WHAT YOU NEED TO DO:
In the listing below, identify each line with the word "Given" and return those lines.

** Opening DATASET EXTRACT block **

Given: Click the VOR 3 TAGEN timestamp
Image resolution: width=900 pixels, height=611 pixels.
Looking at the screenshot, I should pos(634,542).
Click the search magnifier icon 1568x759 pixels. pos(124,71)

** Closing DATASET EXTRACT block **
** Opening DATASET EXTRACT block **

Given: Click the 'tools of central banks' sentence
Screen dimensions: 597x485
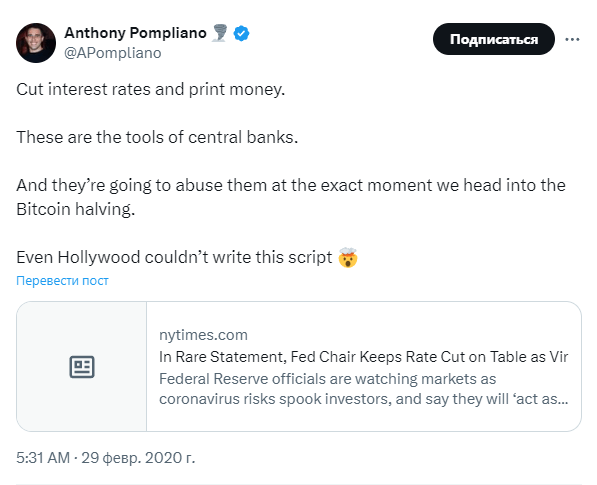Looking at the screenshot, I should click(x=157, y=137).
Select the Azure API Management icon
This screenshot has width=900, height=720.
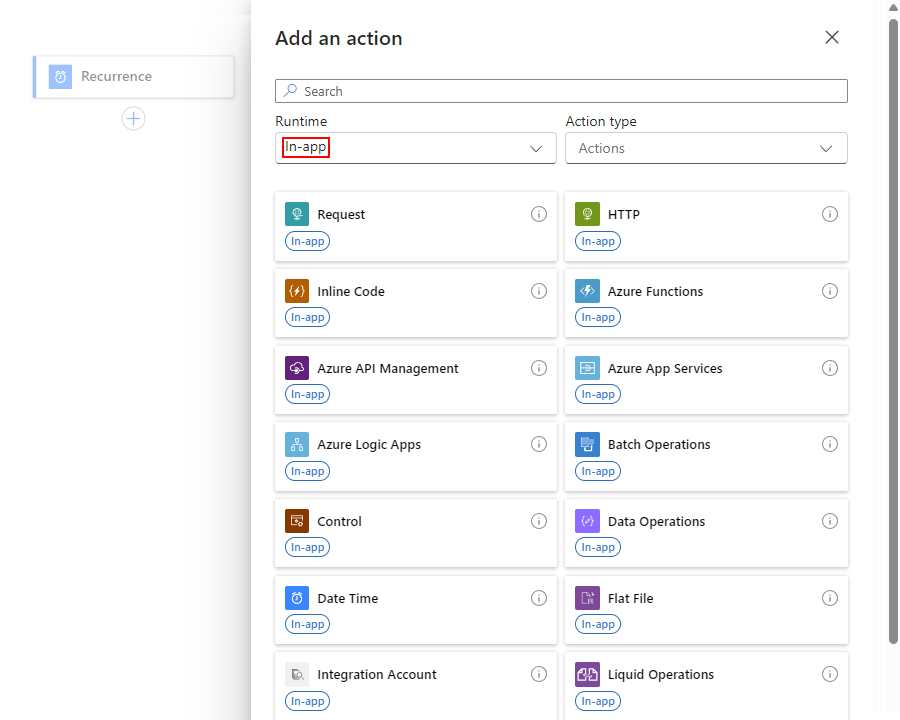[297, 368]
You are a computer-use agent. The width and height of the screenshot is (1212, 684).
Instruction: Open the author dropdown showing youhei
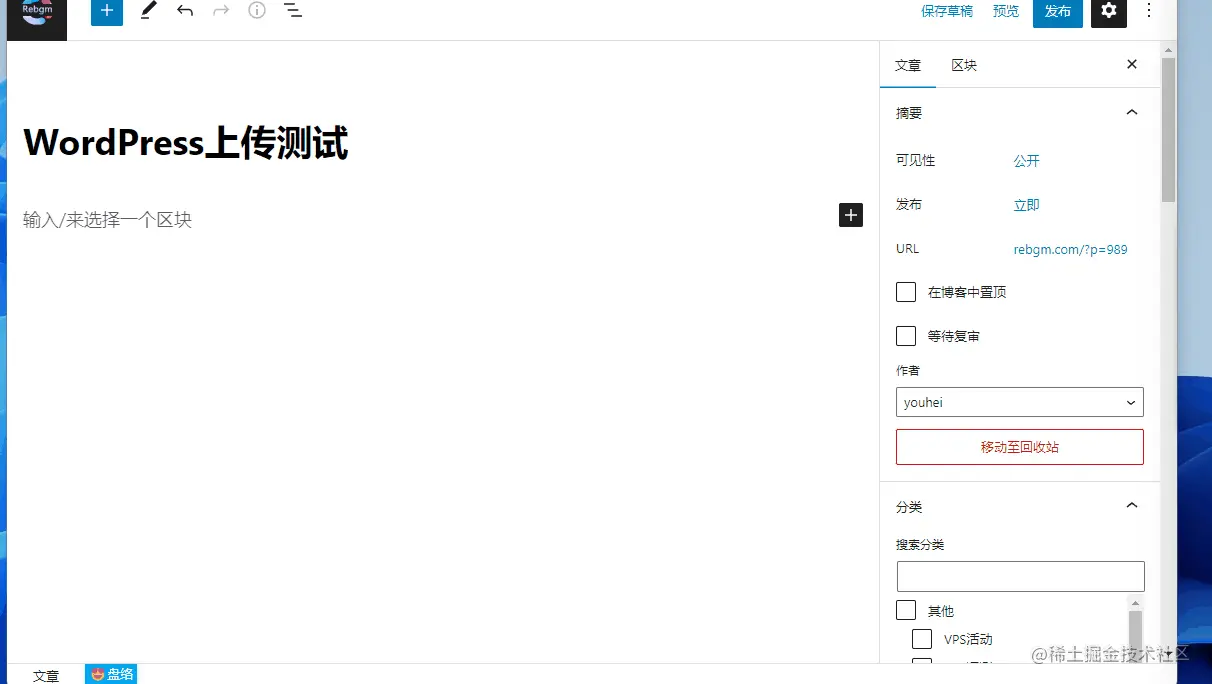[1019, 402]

** Closing DATASET EXTRACT block **

EXERCISE RESULT:
Given: Click the VOR 3 TAGEN timestamp
Given: Click the 'tools of central banks' sentence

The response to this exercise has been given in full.